- [Ejercicio escrito A]: Según el pasaje sobre la llegada al Canadá, ¿qué le hacía falta a quien narra del pueblo latinoamericano?

- [Pasaje dado]:
=======
En una edición anterior referente al multiculturalismo, mencioné que
algunas personas recién llegadas al Canadá suelen buscar elementos relacionados
a su patria. Al inicio de esta etapa de transición, yo demostraba un cierto
cambio a esta tendencia. Teórica y físicamente estaba en el territorio al que
pertenecía, ya tenía un chip operativo reprogramando mi sistema para incluir
programación de comportamiento Sudamericano – una cultura valorando el hecho de
trabajar fuerte para poder disfrutar del
tiempo libre, equilibrando a la vez el mundo personal y profesional.
Esto también lleva un cierto paralelo con mi ancestría mediterránea. Me hacía
falta ese cariño, alegría e informalidad del pueblo latinoamericano. El
esplendor de jardín botánico de la diversidad cultural daba fruto a mi
alrededor, pero no lograba encontrar el cuadro de flores perfecto en el que
quería permanecer. Mi subconciente luchaba sin cesar con su contraparte ubicaba
en la conciencia, adviertiéndole de los riesgos al establecerse de forma
prematura en el panorama global. El hecho de echar raíces en Ottawa, ¿podría
ser interrumpido por otra mudanza en un futuro cercano? ¿Me encontraba donde
pertenecía?
=======
- [Los datos]:

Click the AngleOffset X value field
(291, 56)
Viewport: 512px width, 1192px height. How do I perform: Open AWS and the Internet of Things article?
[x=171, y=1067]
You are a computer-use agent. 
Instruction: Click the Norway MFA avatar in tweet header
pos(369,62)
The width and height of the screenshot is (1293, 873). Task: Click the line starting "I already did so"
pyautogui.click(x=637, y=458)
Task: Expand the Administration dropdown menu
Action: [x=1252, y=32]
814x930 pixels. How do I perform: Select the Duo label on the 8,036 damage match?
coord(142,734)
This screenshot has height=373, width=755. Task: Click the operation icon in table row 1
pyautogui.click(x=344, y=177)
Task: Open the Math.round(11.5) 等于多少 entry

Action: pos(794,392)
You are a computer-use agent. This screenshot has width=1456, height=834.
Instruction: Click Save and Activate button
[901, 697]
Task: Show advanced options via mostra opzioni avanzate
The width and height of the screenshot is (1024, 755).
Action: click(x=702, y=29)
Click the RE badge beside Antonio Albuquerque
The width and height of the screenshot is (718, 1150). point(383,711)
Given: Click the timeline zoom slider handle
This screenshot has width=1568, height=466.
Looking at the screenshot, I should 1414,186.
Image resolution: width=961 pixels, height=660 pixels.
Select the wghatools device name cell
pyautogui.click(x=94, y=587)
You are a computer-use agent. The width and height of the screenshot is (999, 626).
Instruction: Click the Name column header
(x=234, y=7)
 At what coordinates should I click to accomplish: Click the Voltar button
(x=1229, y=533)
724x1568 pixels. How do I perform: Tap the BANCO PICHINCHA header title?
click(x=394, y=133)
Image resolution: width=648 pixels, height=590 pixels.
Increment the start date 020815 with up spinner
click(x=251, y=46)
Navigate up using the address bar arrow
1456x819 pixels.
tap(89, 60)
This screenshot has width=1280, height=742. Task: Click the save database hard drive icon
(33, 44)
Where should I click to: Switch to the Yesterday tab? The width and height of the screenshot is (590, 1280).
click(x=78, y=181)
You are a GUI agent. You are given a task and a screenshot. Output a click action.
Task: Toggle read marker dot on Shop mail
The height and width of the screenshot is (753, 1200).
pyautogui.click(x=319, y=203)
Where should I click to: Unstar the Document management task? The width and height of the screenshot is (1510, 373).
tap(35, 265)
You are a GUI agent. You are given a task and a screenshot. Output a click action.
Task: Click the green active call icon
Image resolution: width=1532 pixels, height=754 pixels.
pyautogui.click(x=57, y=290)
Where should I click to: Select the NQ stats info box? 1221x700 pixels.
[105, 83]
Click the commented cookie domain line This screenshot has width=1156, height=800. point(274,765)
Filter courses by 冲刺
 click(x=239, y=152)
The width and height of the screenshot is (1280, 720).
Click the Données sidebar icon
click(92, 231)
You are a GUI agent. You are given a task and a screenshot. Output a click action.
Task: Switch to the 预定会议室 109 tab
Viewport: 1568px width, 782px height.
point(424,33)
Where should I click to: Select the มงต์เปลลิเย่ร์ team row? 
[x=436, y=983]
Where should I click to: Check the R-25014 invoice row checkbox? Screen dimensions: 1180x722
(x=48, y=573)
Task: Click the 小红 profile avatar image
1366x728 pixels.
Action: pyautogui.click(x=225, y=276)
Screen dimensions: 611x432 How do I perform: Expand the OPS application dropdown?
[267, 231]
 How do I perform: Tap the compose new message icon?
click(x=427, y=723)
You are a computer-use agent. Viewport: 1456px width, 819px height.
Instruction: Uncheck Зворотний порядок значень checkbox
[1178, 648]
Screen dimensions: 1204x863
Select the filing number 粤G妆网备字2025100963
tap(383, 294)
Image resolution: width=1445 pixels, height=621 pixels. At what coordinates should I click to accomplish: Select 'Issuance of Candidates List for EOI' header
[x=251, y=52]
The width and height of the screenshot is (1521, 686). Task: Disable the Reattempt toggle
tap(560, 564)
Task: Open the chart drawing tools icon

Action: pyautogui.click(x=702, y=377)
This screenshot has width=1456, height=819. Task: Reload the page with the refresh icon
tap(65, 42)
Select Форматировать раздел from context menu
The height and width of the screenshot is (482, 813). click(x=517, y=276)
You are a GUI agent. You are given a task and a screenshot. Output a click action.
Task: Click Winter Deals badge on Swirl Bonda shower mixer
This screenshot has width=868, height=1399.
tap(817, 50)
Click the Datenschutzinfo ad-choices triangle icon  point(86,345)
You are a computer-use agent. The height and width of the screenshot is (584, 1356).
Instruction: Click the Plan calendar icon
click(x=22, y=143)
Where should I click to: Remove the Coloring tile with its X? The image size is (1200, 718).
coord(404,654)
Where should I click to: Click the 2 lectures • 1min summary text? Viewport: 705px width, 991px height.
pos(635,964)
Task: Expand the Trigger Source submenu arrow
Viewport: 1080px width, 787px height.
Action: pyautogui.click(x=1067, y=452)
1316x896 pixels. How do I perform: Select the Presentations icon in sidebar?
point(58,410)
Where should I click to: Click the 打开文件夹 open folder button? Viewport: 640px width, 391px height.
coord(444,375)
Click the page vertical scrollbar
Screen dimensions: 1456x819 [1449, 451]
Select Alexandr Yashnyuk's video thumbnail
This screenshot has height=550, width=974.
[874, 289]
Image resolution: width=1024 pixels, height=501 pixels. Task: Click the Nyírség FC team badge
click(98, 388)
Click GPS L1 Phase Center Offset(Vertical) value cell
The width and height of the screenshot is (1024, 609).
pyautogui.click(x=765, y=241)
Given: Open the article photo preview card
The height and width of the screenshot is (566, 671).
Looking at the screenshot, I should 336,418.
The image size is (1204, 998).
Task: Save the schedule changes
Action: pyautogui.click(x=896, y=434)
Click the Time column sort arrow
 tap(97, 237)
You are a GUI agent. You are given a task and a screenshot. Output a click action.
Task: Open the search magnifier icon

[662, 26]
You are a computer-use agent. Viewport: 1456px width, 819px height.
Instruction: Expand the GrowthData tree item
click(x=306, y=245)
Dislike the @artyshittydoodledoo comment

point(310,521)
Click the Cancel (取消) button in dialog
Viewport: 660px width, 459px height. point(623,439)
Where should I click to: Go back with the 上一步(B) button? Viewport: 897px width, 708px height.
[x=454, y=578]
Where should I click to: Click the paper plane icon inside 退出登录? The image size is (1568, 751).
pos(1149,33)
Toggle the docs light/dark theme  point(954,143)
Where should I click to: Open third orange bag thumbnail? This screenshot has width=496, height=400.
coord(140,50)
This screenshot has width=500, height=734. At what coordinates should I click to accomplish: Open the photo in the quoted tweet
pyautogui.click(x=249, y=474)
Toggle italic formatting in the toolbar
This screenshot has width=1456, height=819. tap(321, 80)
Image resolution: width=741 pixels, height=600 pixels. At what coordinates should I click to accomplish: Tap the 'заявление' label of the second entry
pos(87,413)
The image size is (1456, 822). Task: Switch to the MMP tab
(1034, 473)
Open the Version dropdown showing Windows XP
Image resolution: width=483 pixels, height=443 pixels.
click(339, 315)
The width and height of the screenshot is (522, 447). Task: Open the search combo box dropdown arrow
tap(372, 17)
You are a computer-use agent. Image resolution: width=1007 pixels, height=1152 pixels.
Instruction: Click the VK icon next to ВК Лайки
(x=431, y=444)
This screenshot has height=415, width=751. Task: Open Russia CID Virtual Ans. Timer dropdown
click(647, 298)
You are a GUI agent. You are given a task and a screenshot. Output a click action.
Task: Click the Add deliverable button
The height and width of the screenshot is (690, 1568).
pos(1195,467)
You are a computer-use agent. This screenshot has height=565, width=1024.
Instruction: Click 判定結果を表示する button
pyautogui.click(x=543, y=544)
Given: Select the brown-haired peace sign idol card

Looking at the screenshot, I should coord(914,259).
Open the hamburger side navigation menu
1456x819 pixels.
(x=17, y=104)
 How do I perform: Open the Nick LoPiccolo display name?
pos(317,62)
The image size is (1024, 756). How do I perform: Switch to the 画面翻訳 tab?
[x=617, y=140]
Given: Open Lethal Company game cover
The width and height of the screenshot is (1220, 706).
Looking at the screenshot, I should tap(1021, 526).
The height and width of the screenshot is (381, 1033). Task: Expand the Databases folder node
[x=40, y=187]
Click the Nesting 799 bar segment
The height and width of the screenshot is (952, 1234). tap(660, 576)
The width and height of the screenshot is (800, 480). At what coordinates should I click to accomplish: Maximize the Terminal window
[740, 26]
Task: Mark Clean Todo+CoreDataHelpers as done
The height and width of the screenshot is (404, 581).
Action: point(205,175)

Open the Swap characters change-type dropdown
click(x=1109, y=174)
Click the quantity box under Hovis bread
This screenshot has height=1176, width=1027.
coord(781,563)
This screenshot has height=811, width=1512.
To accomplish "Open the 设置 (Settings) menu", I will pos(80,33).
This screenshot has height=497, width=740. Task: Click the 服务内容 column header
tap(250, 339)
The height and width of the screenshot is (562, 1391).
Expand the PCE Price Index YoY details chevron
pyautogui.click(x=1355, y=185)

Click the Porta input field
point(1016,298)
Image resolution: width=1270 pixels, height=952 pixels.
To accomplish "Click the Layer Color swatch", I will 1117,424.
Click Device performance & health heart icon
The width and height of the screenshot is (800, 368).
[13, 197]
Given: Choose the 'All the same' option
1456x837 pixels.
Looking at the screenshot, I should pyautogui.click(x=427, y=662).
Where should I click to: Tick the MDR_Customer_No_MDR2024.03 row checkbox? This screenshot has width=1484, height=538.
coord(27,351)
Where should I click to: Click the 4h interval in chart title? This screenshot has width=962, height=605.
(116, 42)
=======
- [Ejercicio escrito B]: Copia sin cambios las entradas que empiezan en la línea que contiene "Where should I click to: Click the paper" y siguen hasta la línea que contiene "click(647, 298)", ambas incluidas.

- [Respuesta completa A]: Le hacía falta ese cariño, alegría e informalidad del pueblo latinoamericano.

- [Respuesta completa B]:
Where should I click to: Click the paper plane icon inside 退出登录? The image size is (1568, 751).
pos(1149,33)
Toggle the docs light/dark theme  point(954,143)
Where should I click to: Open third orange bag thumbnail? This screenshot has width=496, height=400.
coord(140,50)
This screenshot has width=500, height=734. At what coordinates should I click to accomplish: Open the photo in the quoted tweet
pyautogui.click(x=249, y=474)
Toggle italic formatting in the toolbar
This screenshot has width=1456, height=819. tap(321, 80)
Image resolution: width=741 pixels, height=600 pixels. At what coordinates should I click to accomplish: Tap the 'заявление' label of the second entry
pos(87,413)
The image size is (1456, 822). Task: Switch to the MMP tab
(1034, 473)
Open the Version dropdown showing Windows XP
Image resolution: width=483 pixels, height=443 pixels.
click(339, 315)
The width and height of the screenshot is (522, 447). Task: Open the search combo box dropdown arrow
tap(372, 17)
You are a computer-use agent. Image resolution: width=1007 pixels, height=1152 pixels.
Instruction: Click the VK icon next to ВК Лайки
(x=431, y=444)
This screenshot has height=415, width=751. Task: Open Russia CID Virtual Ans. Timer dropdown
click(647, 298)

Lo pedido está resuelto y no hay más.